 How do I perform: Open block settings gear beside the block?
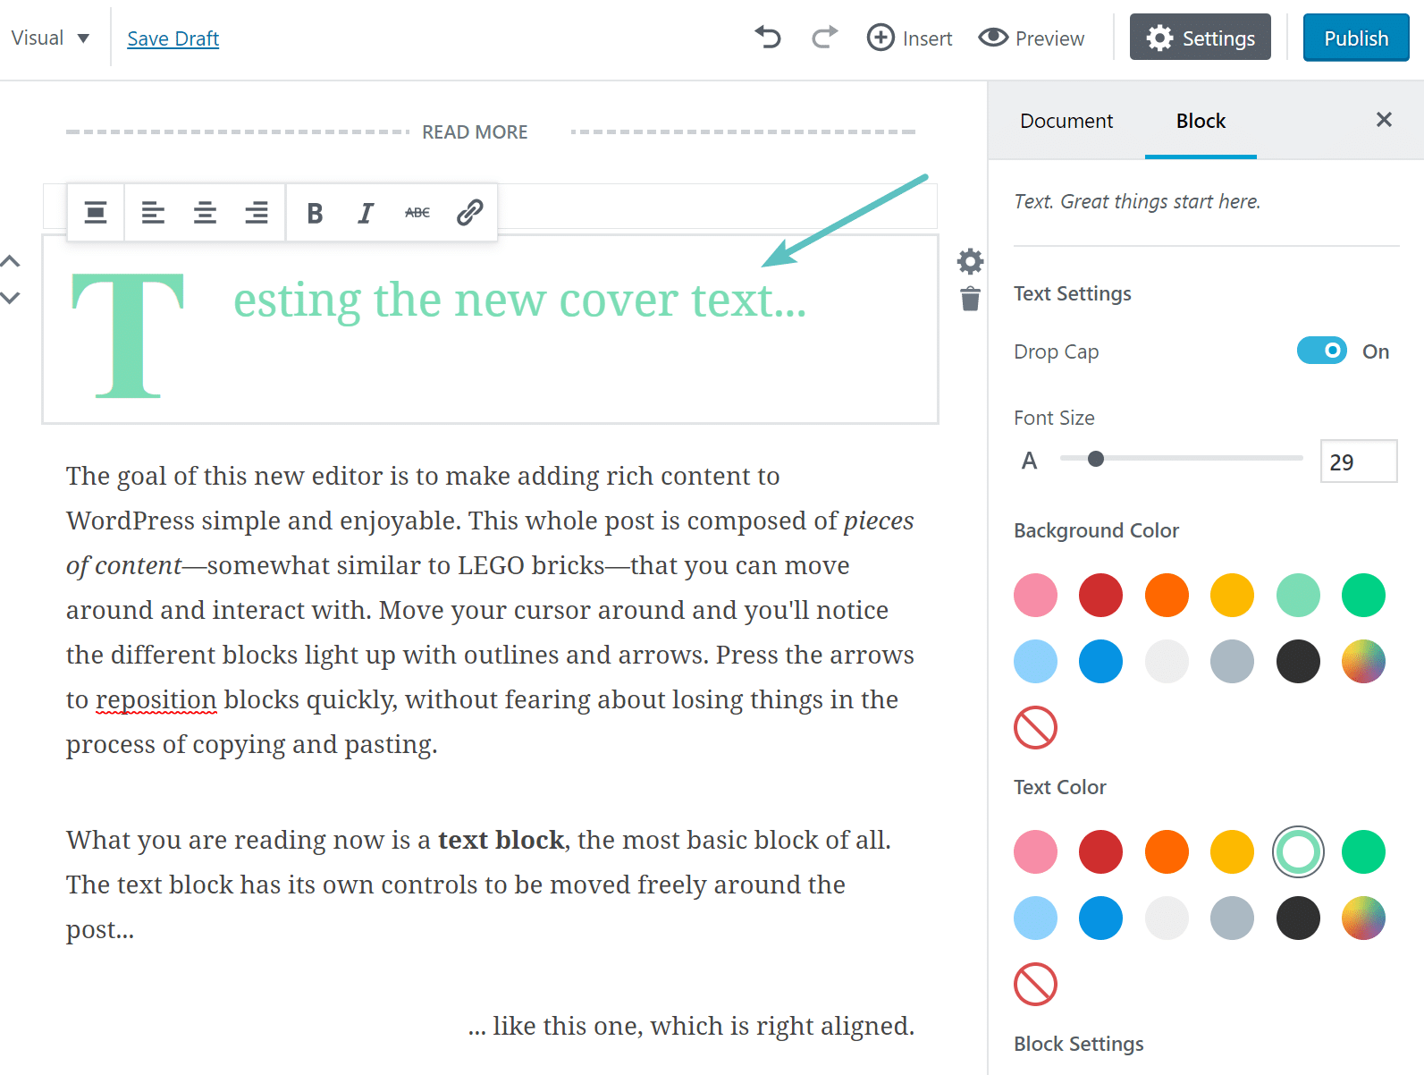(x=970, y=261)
____
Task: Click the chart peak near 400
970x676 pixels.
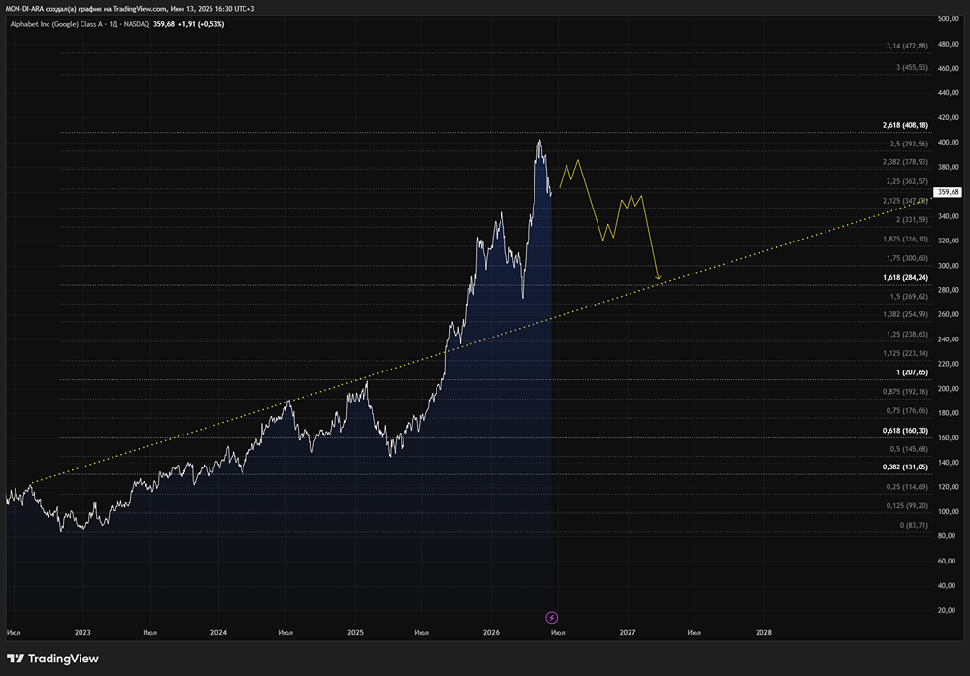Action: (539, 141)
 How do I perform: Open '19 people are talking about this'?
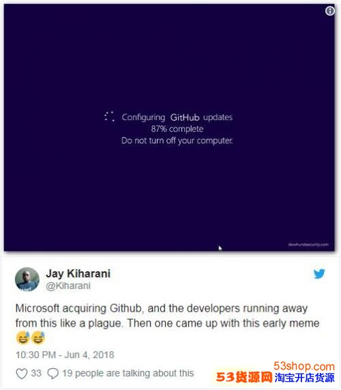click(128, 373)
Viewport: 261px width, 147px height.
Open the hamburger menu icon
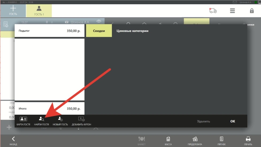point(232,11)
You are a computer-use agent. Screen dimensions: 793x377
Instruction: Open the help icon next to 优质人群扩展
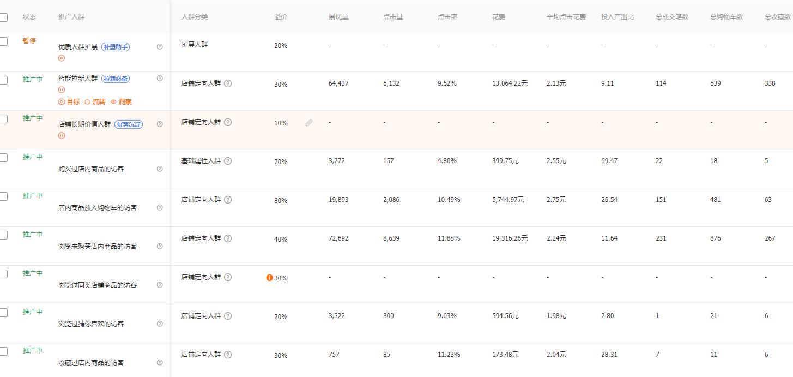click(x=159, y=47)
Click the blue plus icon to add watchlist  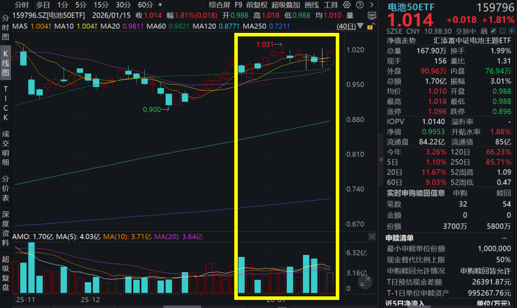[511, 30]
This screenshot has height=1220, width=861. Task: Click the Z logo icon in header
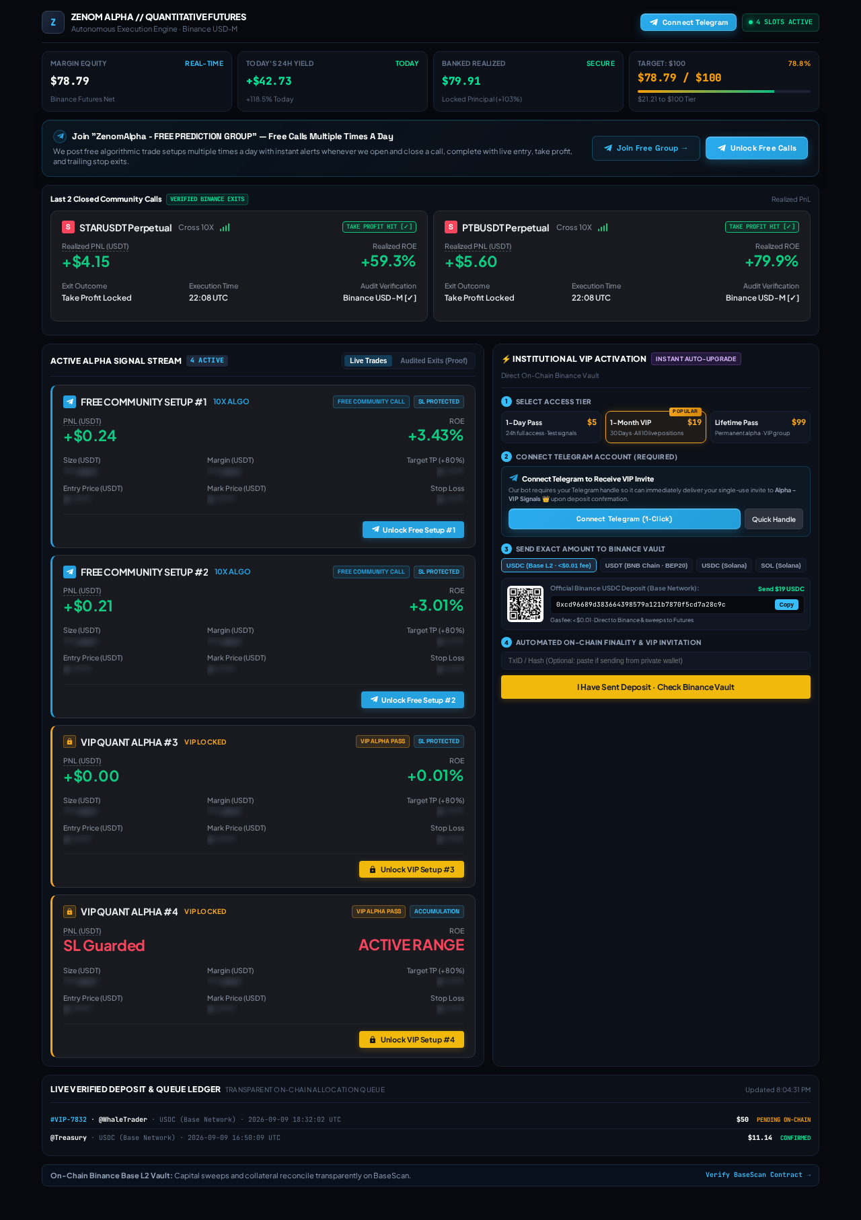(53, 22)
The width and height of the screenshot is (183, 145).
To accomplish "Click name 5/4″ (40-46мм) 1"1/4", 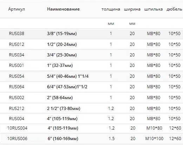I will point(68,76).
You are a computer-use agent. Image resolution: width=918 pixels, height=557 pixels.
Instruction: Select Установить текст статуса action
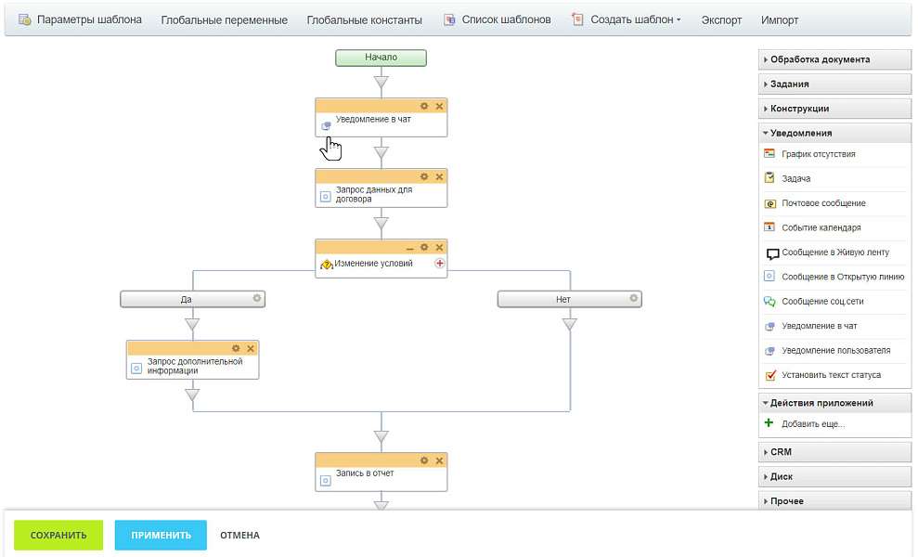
____
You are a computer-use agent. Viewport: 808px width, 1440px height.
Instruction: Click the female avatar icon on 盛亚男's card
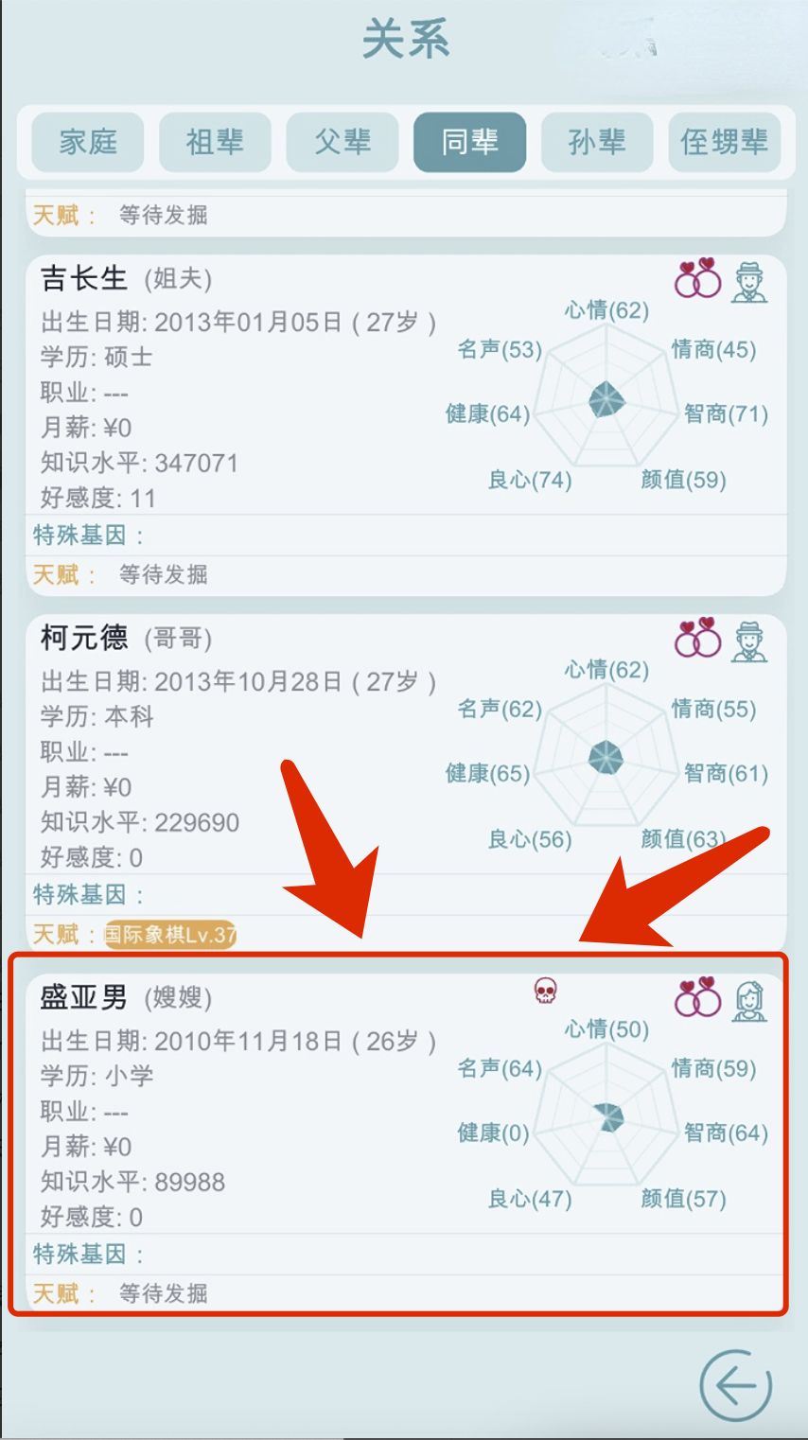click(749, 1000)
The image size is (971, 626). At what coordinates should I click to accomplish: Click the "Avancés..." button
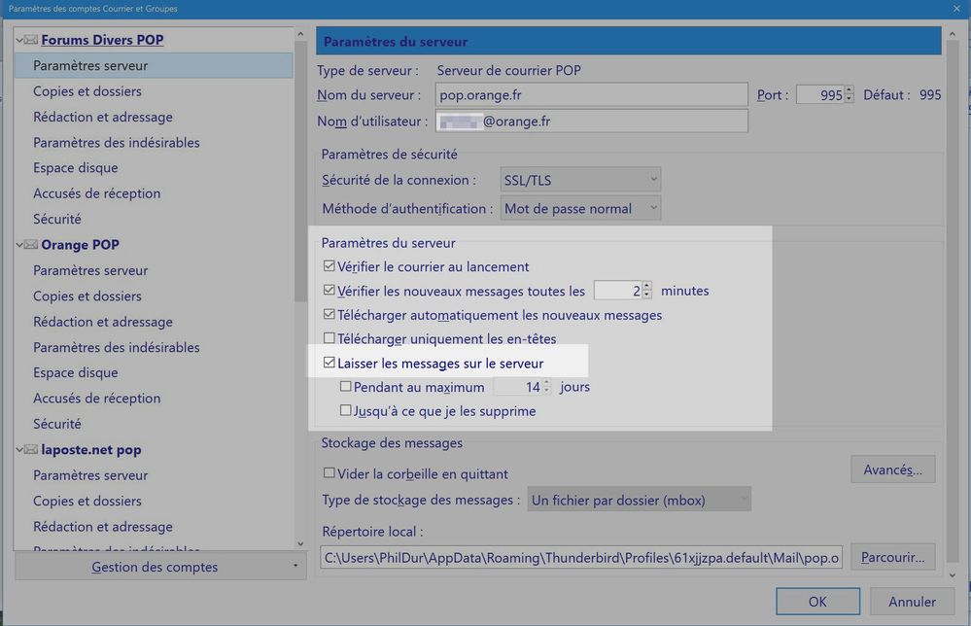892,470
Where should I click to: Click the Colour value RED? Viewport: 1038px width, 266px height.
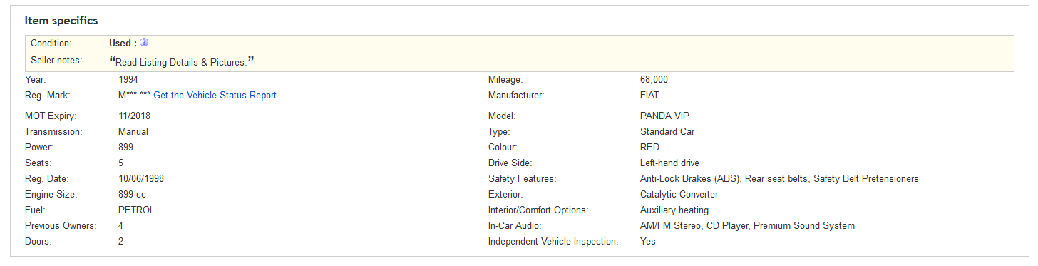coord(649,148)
____
■ **WHAT YOU WILL DO**
Lines in the listing above that hold the string "agent" need counting. Please reply with the total only.

■ **ANSWER TO THIS PROBLEM**
3